This is the first of a three-part article focusing on odor control and how to properly use fragrances throughout a facility.

No one wants to walk into a restroom and be overwhelmed by an unpleasant scent. That goes for all odors, even those designed to keep foul smells at bay. Unfortunately, in their zeal to keep a facility smelling fresh, some custodial departments go too far and overwhelm the space with an obnoxious cocktail of fragrances.

“Mixing and matching fragrances can lead to conflicting scents that create problems,” says Jim Smith, executive vice president of HP Products in Indianapolis. “They clash badly and leave people wondering what they are smelling.”

Using too many odor control products not only upsets noses, it can also eat away at the cleaning department’s budget.
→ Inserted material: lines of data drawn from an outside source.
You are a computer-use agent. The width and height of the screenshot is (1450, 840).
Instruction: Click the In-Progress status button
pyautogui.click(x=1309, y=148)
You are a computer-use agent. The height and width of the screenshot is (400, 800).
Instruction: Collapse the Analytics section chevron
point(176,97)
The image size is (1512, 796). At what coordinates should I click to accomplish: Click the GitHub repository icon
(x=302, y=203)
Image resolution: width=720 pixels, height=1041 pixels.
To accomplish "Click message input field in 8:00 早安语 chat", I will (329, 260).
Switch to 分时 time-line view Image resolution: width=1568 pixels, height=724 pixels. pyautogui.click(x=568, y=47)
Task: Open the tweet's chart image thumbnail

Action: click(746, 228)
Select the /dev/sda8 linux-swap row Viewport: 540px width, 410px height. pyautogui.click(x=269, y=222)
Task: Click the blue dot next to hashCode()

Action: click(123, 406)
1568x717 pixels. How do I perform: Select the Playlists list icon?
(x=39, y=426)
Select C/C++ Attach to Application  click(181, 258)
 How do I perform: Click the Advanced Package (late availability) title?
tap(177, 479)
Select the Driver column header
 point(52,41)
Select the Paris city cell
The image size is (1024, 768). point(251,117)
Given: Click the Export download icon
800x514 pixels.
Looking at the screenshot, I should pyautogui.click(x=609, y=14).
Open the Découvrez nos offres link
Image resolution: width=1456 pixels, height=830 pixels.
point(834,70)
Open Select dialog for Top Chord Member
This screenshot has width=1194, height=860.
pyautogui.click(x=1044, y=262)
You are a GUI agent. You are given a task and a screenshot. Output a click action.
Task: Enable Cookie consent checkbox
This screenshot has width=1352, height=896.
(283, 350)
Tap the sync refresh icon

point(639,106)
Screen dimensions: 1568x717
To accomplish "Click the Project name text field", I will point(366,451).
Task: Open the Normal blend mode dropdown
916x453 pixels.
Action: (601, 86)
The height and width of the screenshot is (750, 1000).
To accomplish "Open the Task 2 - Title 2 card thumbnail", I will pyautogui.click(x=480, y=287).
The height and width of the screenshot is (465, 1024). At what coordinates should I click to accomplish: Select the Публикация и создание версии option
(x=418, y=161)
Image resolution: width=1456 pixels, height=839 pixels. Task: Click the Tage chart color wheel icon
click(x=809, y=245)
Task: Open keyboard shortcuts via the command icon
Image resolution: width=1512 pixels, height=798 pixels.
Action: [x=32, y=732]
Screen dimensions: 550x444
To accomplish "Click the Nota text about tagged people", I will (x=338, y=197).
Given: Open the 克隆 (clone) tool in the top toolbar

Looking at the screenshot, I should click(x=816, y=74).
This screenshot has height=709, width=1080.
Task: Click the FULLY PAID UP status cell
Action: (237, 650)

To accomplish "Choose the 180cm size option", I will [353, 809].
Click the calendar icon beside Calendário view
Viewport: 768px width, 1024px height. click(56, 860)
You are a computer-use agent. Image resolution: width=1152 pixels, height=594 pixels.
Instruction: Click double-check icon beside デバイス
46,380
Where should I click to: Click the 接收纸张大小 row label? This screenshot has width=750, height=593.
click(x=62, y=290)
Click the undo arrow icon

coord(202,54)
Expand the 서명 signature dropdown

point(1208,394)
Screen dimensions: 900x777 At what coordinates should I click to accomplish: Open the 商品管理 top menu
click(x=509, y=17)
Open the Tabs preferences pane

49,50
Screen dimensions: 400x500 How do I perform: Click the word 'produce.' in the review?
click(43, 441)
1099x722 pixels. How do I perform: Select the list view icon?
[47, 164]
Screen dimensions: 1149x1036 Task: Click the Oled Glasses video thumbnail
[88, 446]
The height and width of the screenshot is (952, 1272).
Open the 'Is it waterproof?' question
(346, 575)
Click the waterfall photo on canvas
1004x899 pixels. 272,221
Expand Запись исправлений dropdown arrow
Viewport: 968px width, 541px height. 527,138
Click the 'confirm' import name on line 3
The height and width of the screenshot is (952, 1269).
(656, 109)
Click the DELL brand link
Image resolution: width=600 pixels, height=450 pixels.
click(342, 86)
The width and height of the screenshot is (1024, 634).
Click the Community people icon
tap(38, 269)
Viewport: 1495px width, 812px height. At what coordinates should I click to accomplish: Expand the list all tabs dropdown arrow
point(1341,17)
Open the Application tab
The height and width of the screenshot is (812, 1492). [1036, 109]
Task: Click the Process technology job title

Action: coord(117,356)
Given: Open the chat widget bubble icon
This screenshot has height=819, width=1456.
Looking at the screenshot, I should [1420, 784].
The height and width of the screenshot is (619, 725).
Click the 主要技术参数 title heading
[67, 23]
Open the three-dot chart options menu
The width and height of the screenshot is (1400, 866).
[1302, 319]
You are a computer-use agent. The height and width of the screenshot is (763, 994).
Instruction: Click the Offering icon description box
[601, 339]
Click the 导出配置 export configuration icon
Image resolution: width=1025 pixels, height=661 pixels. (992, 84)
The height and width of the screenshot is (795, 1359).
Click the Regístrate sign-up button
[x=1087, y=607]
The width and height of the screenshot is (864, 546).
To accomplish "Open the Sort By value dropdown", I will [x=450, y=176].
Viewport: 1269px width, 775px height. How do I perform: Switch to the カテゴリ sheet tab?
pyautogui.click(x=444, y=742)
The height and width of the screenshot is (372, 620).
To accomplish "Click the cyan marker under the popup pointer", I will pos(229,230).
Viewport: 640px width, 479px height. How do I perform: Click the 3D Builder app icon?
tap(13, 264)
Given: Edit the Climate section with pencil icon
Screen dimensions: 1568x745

It may also tarnish the department’s image, causing building occupants to worry that all of those scents are hiding bigger problems.

“When a patron walks in the door and smells a facility that has been heavily perfumed in a cocktail of different fragrances, they are going to immediately suspect that facility management is trying to cover up bad odors, or there is a serious lack of adequate cleaning,” says Matt Miller, sales manager at B. Miller Products in Hibbing, Minnesota.

The most effective method of controlling odors, experts say, is to streamline the scents used in metered dispensers, air sanitizer sprays, deodorant blocks, urinal screens and the like.

What’s Trending In Odor Control

Start with an audit of the current inventory of odor control products. How many different scents are in the mix, and do they appeal to current preferences? What was popular a few years ago may no longer meet end user expectations.

“Some facilities still revert back to the fragrances we had 20 years ago,” Smith says. “But fragrances have changed significantly, and most building occupants just don’t care for those heavy scents anymore. They prefer something that smells clean, but doesn’t have the connotation of covering something up.”

For decades, fruity and floral scents ruled the roost. Cherry, lemon and pine were standard choices. About five years ago, people switched to heavy musks and spices — cinnamon and bayberry, for example — but their popularity came and went quickly.

What pleases most olfactory palates these days are light, neutral scents, such as cucumber, melon, rainforest and fresh linen. These moderate fragrances tend to appeal to both men and women.

“Anything too sweet or too strong can set off people’s allergies and sinuses,” says Doreen Bessert, CEH, custodial supervisor for Manitowoc County Department of Public Works in Manitowoc, Wisconsin. “The scents have become more fresh and natural — scents that you really don’t notice.”

Not sure if the fragrances you currently use are pleasing or repulsive to your occupants? It’s time to ask them.

“You have to talk to people about their impressions,” Smith says. “It’s amazing the amount of information you can get out of a simple survey.”

Also ask the custodial staff to make note of remarks from building occupants. A single negative comment about an air freshener isn’t enough to make drastic changes, but hearing it from multiple sources may be an indication of trouble.